SSL VPN performance and latency

I am having trouble with throughput and the SSL VPN on both Windows and Mac clients. Latency from the client to the Fortigate is about 30ms with bandwidth in both directions of at least 10mbps. Starting with the Mac, I can achieve full expected performance when using the native IPsec client, at least 10mbps in either direction. When using the SSL VPN client (version 4.4.2287), I cannot achieve more than 3-4mbps in either direction. Oddly enough, performance seems to be better with an older client (4.0.2138) but it' s a bit flaky with Mountain Lion. With Windows, the situation is a bit different. First, when connecting locally over the internal gigabit network (with near-zero latency), performance easily exceeds 10+ mbps. I verified through trace routes, the route table, and Task Manager that tested traffic was indeed flowing through SSL VPN. This tells me that the underlying hardware is capable. However, when testing from off-site (at least 10mbps and 30ms latency), the performance changes. From the client' s perspective, the download rate through SSL VPN is about 10mbps (good, expected). The upload is the problem in that it cannot exceed about 2mbps. I have tried older clients and the latest (2287) but the results are the same. It seems that the increased latency is the contributing factor. I then re-tested from another location with similar bandwidth but with latency of about 60ms. In this case, the upload rate fell to about 1mbps. Given that the SSL VPN uses TCP, my guess is that there' s an issue with TCP window scaling of the SSL VPN connection itself, especially when the client is sending data to the Fortigate. Has anyone else been able to achieve better performance on either Mac or Windows SSL VPN clients? My clients need good throughput in both directions from Internet-based sources where latency far from zero. My testing has included Windows 7 (using an older Pentium M and a Core i7 dual-core) and a Macbook Air late-2010 model running both Snow Leopard and Mountain Lion. Transfer tests included iperf (tcp and udp modes), SMB, SMBv2, speedtest.net (and similar tools hosted by the ISP). Two different Fortigates were used (80C and 200B), both running 4.3.12. Thanks!
2 REPLIES 2
rwpatterson
Valued Contributor III

Are you sure that the remote connections you are testing from have at least 10 Mbps in each direction?

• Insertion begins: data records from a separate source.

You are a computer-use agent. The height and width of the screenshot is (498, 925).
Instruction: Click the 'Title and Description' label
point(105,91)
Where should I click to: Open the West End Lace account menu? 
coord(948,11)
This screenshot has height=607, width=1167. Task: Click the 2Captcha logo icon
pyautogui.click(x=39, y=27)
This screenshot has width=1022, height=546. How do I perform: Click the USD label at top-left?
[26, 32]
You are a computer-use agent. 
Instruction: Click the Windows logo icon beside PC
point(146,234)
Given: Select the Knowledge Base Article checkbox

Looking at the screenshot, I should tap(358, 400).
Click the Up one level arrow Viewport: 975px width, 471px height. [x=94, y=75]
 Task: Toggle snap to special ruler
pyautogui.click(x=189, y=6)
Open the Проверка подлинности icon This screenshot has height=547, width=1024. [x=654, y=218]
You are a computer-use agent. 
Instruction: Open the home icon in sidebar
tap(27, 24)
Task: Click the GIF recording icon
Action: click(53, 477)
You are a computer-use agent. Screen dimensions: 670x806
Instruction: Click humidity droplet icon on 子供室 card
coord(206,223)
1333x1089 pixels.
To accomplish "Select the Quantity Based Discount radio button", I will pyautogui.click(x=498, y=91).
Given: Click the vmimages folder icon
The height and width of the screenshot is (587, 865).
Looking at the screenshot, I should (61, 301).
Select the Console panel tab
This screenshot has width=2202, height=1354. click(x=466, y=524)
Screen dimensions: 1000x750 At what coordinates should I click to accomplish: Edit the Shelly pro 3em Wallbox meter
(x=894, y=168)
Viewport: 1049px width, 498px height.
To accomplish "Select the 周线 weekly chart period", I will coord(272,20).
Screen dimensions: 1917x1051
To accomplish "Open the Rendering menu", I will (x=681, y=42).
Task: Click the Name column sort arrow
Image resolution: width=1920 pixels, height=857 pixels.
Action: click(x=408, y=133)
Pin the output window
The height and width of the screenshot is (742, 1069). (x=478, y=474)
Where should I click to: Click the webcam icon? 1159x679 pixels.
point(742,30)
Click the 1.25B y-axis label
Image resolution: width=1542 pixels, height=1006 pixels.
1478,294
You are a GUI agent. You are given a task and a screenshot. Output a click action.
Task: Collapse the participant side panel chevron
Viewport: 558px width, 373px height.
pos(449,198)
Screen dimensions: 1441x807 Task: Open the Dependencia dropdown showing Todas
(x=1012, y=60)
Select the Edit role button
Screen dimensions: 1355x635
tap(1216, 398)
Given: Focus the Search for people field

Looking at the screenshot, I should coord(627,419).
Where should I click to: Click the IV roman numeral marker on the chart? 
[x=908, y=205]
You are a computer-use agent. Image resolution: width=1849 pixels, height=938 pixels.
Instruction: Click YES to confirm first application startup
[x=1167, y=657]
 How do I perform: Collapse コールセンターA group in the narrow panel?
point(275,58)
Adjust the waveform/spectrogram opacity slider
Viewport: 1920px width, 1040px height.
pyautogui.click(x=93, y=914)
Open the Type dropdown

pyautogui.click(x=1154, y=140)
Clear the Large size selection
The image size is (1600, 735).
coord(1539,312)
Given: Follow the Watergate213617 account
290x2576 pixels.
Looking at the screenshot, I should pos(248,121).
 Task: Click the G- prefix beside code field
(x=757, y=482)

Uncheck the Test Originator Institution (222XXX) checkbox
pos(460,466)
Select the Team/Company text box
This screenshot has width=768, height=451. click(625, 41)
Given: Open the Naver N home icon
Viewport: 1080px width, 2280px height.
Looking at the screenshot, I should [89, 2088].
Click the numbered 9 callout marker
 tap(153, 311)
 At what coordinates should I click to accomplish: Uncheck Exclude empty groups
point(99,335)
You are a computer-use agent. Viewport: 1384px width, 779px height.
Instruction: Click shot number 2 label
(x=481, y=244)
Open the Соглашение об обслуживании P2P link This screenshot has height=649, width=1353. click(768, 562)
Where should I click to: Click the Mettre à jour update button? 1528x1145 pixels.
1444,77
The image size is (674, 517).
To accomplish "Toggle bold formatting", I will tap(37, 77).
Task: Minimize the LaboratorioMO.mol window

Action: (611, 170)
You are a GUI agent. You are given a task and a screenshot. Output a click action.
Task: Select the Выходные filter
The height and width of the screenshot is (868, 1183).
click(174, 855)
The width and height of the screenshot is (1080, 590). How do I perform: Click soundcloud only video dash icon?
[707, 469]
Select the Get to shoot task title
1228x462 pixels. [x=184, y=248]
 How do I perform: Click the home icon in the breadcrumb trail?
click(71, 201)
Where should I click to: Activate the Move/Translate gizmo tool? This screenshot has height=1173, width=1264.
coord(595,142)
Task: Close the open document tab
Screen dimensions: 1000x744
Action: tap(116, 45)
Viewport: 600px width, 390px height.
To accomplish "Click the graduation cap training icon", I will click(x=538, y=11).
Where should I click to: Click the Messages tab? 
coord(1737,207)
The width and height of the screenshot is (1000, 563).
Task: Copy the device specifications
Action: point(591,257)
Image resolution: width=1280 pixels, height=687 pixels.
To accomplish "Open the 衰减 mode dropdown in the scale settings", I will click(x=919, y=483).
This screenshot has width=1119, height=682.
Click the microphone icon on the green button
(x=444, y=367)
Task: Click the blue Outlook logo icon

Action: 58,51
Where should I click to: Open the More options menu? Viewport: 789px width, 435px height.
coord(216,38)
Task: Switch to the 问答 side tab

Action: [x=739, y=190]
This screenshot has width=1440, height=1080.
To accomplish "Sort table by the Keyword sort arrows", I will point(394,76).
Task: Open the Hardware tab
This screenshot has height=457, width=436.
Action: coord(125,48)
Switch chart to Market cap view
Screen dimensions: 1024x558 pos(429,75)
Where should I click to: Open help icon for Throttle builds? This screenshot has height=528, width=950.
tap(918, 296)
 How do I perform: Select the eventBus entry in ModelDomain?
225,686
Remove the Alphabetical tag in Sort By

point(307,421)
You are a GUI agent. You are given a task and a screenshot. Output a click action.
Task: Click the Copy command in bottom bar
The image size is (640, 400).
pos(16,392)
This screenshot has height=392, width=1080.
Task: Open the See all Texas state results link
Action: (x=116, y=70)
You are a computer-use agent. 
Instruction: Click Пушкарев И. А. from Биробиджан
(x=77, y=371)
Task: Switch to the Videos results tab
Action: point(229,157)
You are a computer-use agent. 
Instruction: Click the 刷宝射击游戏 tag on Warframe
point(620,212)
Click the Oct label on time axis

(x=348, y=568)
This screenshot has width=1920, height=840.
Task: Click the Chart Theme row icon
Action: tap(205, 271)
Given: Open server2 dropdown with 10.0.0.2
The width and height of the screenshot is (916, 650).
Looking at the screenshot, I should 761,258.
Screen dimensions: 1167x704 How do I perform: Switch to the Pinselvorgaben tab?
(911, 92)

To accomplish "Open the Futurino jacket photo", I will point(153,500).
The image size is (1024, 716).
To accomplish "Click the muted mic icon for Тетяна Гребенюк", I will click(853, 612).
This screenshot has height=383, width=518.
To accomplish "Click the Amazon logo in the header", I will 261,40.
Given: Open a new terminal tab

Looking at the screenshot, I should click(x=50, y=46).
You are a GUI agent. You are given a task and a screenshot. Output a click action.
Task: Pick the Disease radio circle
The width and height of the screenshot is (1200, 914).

Bob - self proclaimed posting junkie!
See my Fortigate related scripts at: http://fortigate.camerabob.com

Bob - self proclaimed posting junkie!See my Fortigate related scripts at: http://fortigate.camerabob.com
nothingel
New Contributor III

Absolutely, 10mbps at least in both directions for all locations. I should clarify that I fully control the remote end points and verified that there was no other competing traffic that would skew the results.